The Star Wars Sequel Trilogy Wastes Its Coolest Invention

By Chris Snellgrove | Published

kylo ren star wars

If someone held a DL-44 blaster to some Star Wars fans’ heads and asked them to say something nice about the Sequel Trilogy—well, a lot of those fans would get blasted like Greedo before they gave Disney their due. These films really did have a few great ideas, but they were just buried by a few metric tons of bantha poodoo. For example, the Knights of Ren are the coolest things in these movies, but they are wasted just to be fodder for flashbacks and Kylo Ren’s redemption arc.

The Knights Of Ren

knights of ren

First, let’s talk a little about who the Knights of Ren are and what their whole deal is. In short, they were like a bunch of watered-down Dark Jedi, but they had some very unconventional ideas regarding their powers—for example, they called the Force “the shadow” and basically worshiped the lightsaber because they believed it to be the ultimate symbol of moral grayness.
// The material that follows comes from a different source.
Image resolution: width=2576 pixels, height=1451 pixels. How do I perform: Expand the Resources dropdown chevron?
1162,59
Little was known about these dudes by the galaxy at large because they hail from the Unknown Regions.

Kylo Ren Murdered The Old Ruler

adam driver fantastic four

The Knights of Ren followed a leader named Ren who used a lightsaber named The Ren (no, really). Kylo Ren became the new leader by killing the old one, but he had a distinct advantage: while everyone else had only a little bit of Force power, he had the full destructive abilities of grandaddy Darth Vader coursing through his veins.
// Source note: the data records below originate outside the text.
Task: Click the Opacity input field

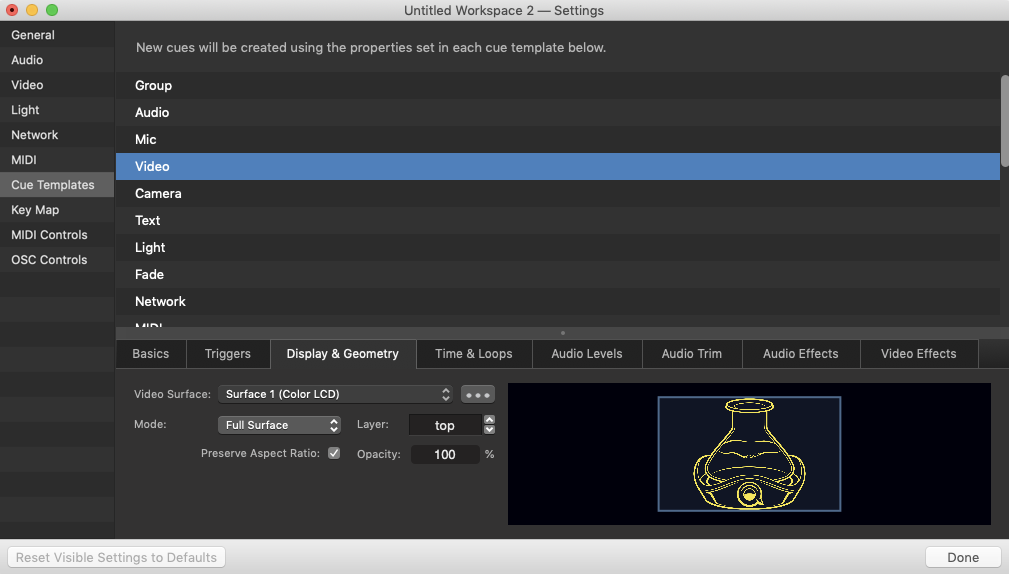Action: (445, 454)
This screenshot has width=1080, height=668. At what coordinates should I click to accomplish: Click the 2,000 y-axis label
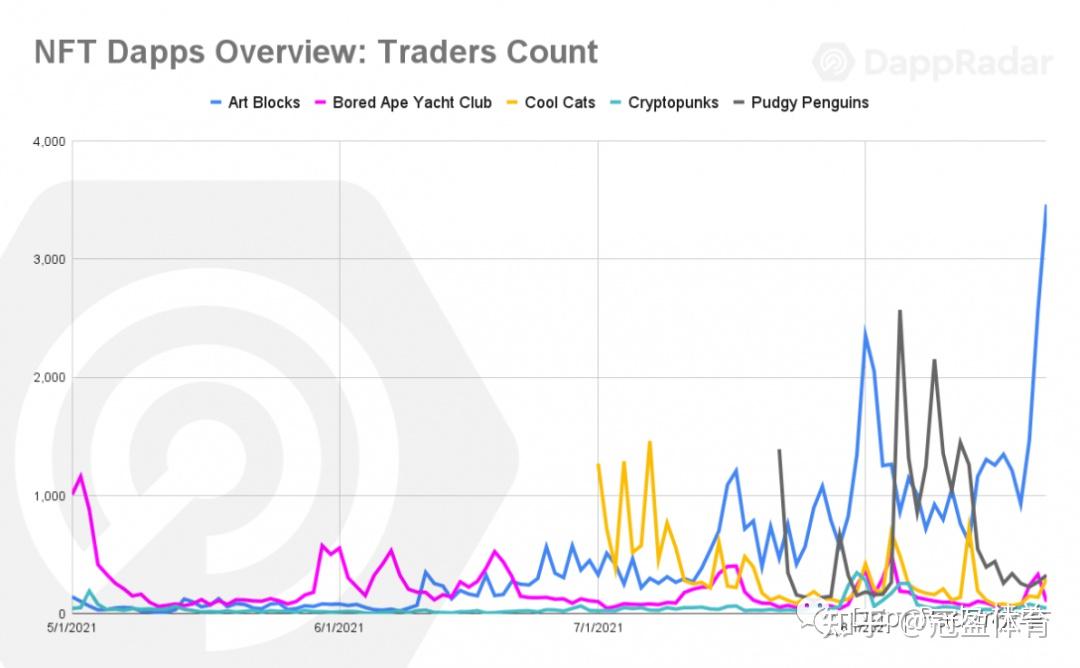pyautogui.click(x=47, y=378)
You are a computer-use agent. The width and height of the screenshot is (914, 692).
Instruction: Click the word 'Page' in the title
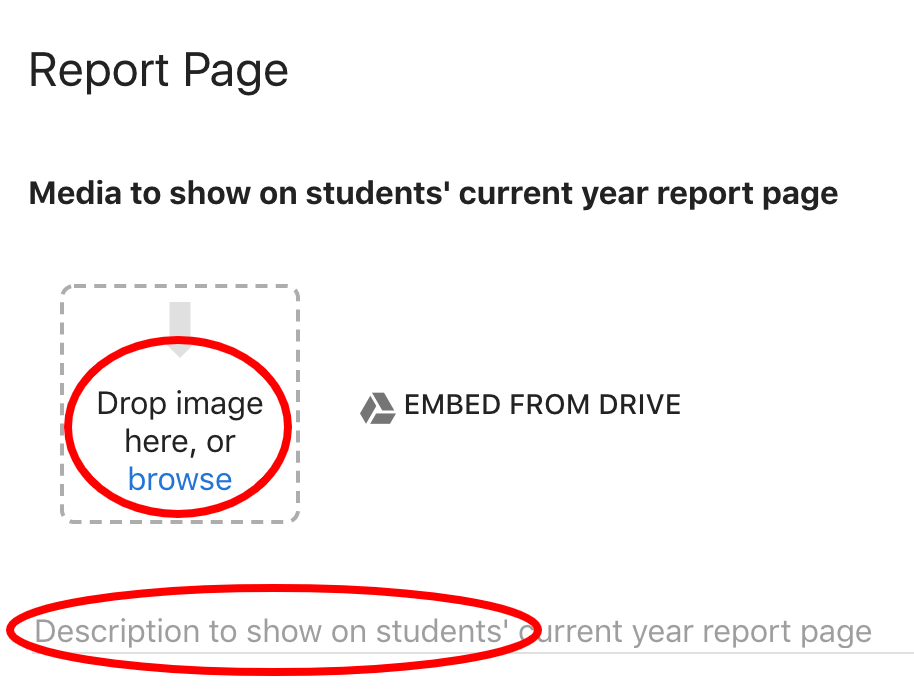coord(236,72)
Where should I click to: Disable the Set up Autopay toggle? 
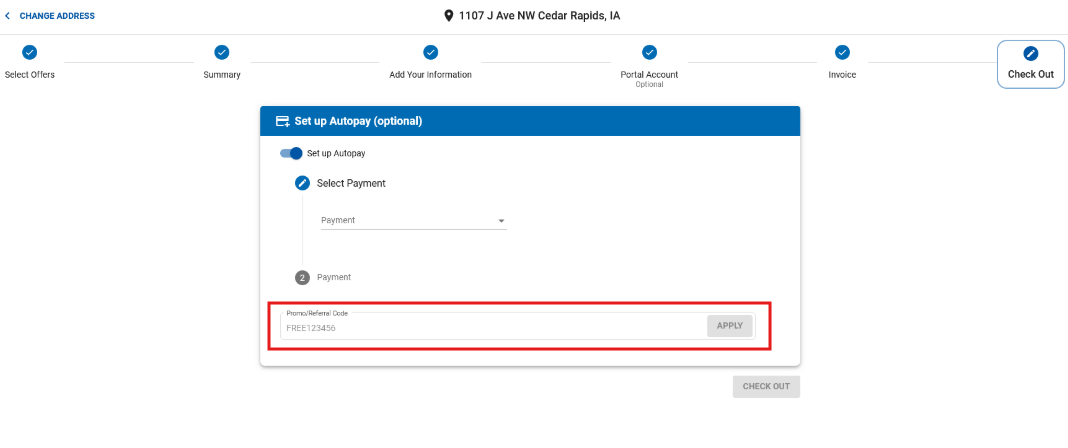pos(291,153)
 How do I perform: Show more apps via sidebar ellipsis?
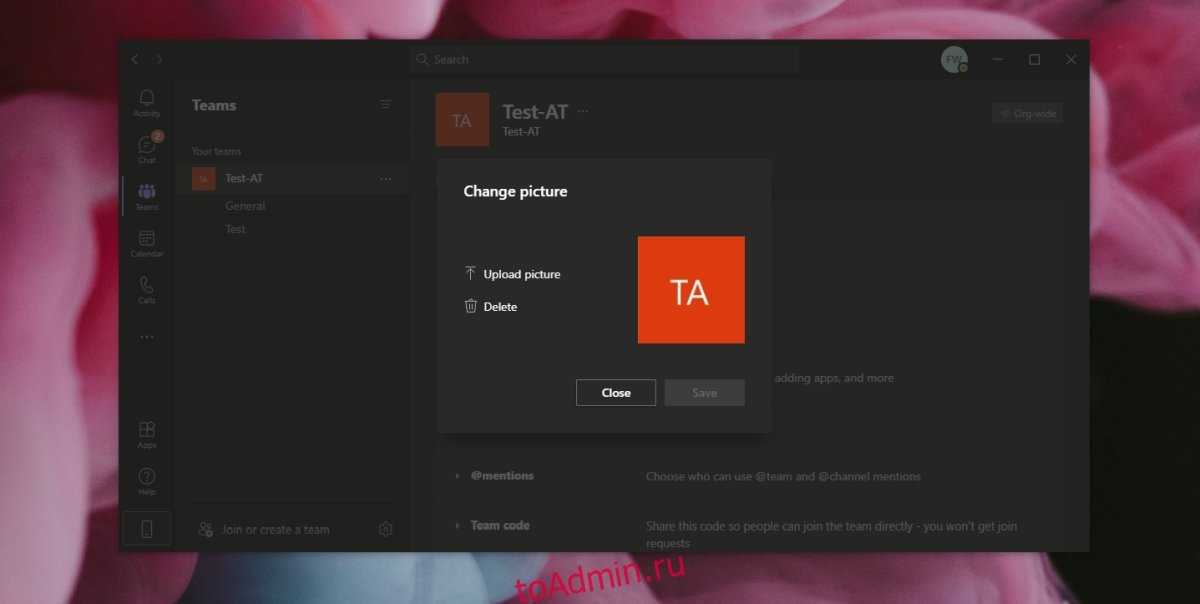(x=147, y=337)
Soon, this merry band of murderers became Kylo’s trusty sidekicks, but he only found out after his redemption that their true loyalty was to the resurrected Emperor Palpatine.

Only In Books And Comics

At this point, you might be asking yourself a simple question—“why didn’t I already know all of this?” The simple answer is that the Sequel Trilogy didn’t reveal any of this in the movies themselves, leaving it up to fans to piece all of this together from ancillary media like books and comics.

It’s a very sloppy approach to storytelling that underscores a simple truth: the Knights of Ren were probably the coolest new addition to this franchise, but Disney ruined it by hardly ever showing or even mentioning these characters.

A Unique And Smart Group

Think about what a cool story the Knights of Ren really have: these are dudes who are the equal of the Empire’s Inquisitors but somehow managed to stay ahead of the Imperial purge of all Force users despite having inferior powers.
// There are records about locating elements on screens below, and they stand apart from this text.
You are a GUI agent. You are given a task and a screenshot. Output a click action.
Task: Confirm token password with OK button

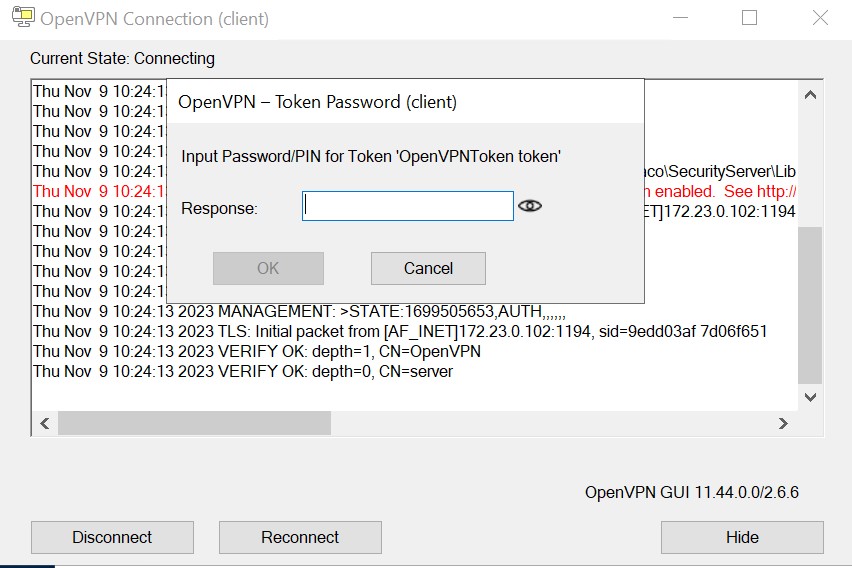point(268,269)
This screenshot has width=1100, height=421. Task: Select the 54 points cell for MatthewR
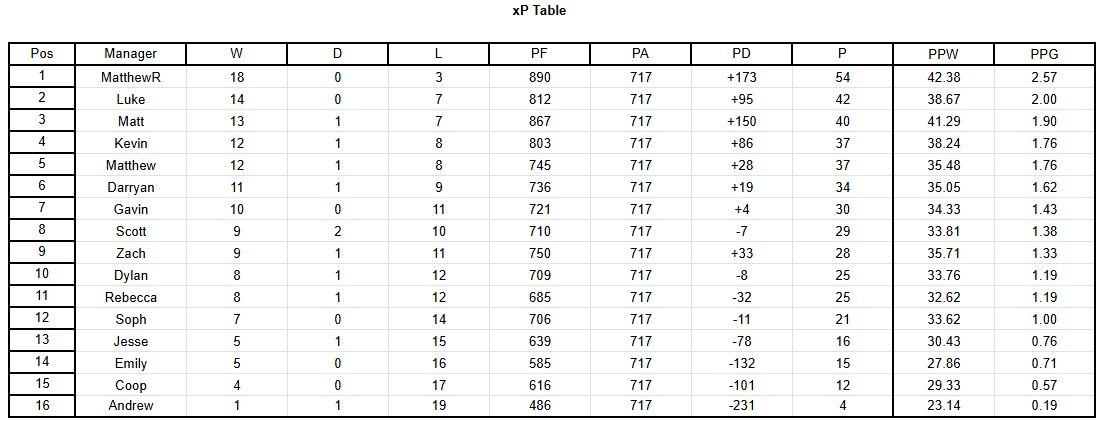843,77
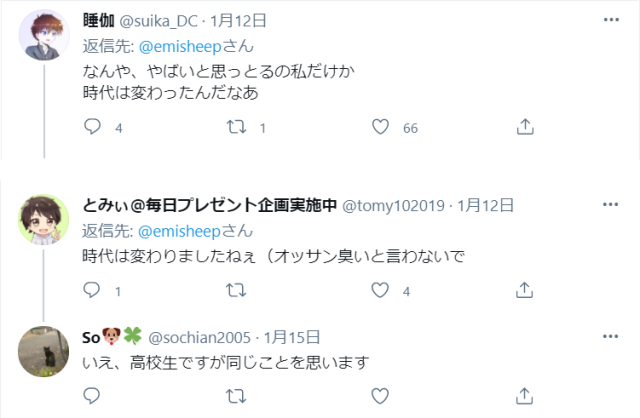The height and width of the screenshot is (418, 640).
Task: Share suika_DC's tweet
Action: tap(524, 127)
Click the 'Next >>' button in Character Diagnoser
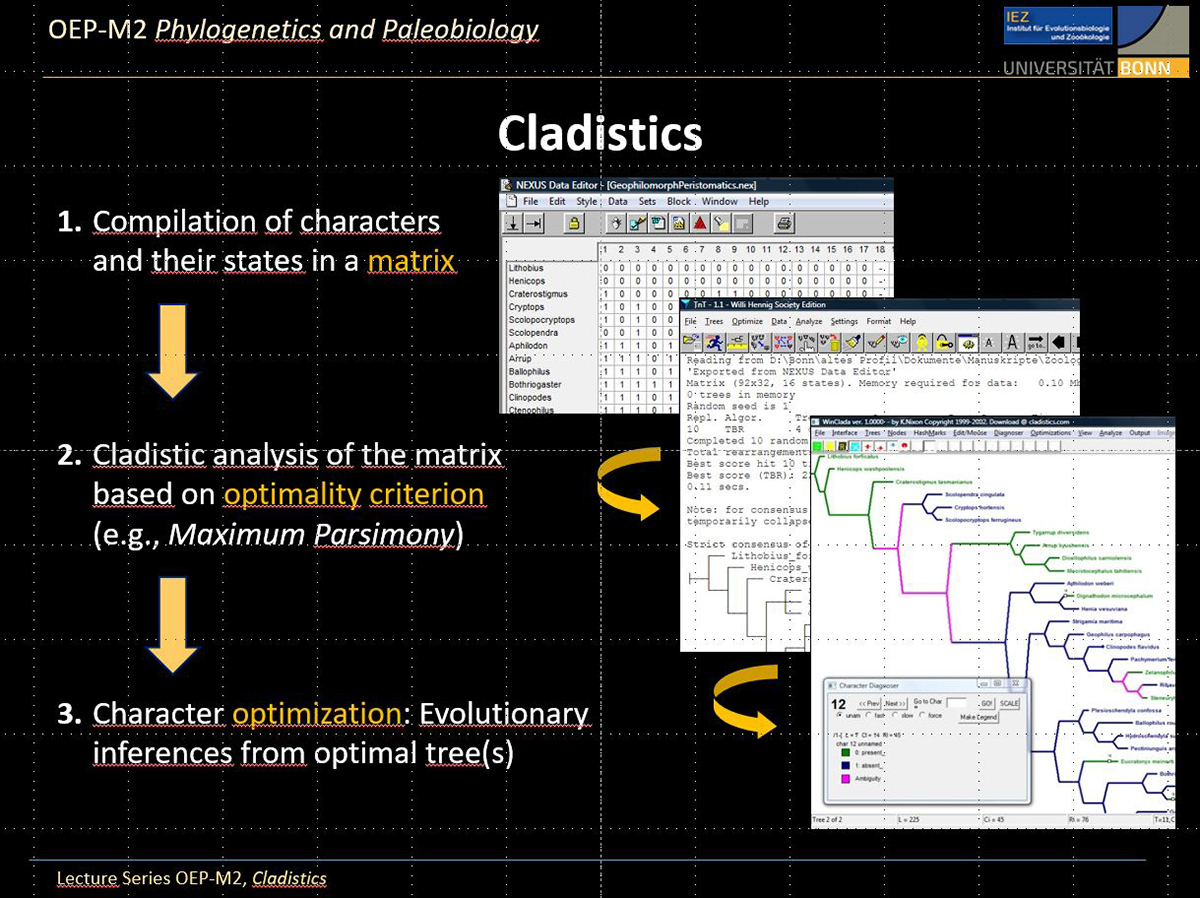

They discovered the Force and lightsabers and built an entirely new religion out of these things, one that is arguably more compelling than the boring binary of “Jedi preserve peace” and “Sith crave power.”

They even managed to strike a behind-the-scenes deal with the resurrected Palpatine, showing more political awareness and self-preservation skills than Kylo Ren ever did. 

The Rise Of Skywalker

Speaking of Kylo Ren, he is indisputably the most interesting main character of the Sequel Trilogy, and that’s largely due to the acting chops of Adam Driver. He’s so interesting, in fact, that it’s wild that the Knights of Ren were seemingly thrown into these movies as flashback background dressing and, later, disposable foes for Kylo Ren to defeat.

Honestly, it was hard to even care about him killing them in The Rise of Skywalker because they seemed just as nameless, faceless, and unthreatening as the average Stormtrooper.

Reading all of the details the movies didn’t give us, the Knights of Ren are an amazing addition to the franchise, and the fact that their costume design is so cool is just the icing on the cake.

This makes the Sequel Trilogy even more depressing in retrospect—these movies obviously had cool ideas, but the best ones got buried so could get more scenes of Luke guzzling green milk instead of training Rey or Finn visiting a big casino planet so he could learn that (gasp!) war is bad.

These films clearly needed a brutally honest editor, and I can’t help but wish it was Marcia Lucas who returned to Star Wars rather than Emperor Palpatine.